= PROBLEM DESCRIPTION =
Go through the data below and gather each line containing "with".

= GIVEN DATA =

--- --- ---

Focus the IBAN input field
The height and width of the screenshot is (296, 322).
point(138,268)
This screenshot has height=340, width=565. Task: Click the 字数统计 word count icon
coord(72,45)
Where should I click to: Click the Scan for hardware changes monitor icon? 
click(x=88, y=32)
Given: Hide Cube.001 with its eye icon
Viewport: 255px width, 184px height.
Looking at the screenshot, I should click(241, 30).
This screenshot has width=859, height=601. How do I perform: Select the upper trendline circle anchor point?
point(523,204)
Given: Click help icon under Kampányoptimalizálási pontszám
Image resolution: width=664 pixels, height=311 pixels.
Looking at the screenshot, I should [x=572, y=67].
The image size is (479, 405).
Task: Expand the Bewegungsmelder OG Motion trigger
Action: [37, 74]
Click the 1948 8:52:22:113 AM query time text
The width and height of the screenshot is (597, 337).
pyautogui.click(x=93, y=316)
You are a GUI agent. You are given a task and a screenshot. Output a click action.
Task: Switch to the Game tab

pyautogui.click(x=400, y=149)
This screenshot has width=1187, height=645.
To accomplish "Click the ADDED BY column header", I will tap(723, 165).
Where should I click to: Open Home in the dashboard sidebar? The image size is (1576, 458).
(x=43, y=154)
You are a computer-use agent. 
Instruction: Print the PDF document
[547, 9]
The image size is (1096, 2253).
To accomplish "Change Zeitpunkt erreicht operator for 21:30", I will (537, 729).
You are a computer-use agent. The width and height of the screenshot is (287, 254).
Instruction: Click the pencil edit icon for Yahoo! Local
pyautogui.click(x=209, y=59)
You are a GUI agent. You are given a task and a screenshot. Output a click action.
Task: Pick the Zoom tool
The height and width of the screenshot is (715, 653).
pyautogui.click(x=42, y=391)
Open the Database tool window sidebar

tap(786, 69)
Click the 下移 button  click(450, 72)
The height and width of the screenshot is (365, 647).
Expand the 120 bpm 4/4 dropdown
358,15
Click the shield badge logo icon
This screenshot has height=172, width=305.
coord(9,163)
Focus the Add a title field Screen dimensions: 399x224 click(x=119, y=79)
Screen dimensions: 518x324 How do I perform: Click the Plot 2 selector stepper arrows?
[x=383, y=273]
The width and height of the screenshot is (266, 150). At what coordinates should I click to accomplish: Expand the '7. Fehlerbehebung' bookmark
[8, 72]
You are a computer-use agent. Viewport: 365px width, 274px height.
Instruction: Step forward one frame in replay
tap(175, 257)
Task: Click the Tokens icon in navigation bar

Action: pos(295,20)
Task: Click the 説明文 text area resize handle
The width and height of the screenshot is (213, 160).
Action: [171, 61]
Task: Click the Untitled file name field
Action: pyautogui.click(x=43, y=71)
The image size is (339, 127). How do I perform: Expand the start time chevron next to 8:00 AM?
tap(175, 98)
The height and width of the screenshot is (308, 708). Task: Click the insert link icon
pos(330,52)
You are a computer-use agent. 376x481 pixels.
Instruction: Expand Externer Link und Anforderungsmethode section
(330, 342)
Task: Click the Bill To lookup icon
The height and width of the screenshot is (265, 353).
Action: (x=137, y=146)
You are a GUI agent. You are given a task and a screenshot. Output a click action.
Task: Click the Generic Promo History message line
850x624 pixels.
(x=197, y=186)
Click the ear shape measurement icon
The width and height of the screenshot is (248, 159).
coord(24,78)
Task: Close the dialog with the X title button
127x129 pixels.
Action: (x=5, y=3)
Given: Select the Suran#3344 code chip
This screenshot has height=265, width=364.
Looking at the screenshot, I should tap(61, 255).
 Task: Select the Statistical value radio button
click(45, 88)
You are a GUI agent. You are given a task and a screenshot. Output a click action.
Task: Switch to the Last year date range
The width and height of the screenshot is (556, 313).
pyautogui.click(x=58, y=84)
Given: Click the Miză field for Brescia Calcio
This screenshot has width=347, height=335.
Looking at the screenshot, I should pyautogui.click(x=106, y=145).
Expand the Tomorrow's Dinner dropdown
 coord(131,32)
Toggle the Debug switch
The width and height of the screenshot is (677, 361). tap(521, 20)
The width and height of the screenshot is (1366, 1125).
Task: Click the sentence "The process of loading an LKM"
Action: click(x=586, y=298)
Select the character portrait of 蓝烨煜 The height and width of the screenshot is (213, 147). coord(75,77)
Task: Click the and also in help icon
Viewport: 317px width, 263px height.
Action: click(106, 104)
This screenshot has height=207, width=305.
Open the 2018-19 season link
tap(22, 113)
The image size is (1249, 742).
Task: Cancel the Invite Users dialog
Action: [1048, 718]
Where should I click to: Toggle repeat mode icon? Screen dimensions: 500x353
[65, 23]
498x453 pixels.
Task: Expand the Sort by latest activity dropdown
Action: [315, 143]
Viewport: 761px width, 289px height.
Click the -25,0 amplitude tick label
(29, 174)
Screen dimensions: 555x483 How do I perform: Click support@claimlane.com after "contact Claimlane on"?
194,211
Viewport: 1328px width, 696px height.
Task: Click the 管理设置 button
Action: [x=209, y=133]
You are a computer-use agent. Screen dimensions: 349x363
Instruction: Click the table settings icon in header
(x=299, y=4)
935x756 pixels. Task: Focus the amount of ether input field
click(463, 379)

--- --- ---

= RESPONSE =
Given: Hide Cube.001 with its eye icon
Task: Close the dialog with the X title button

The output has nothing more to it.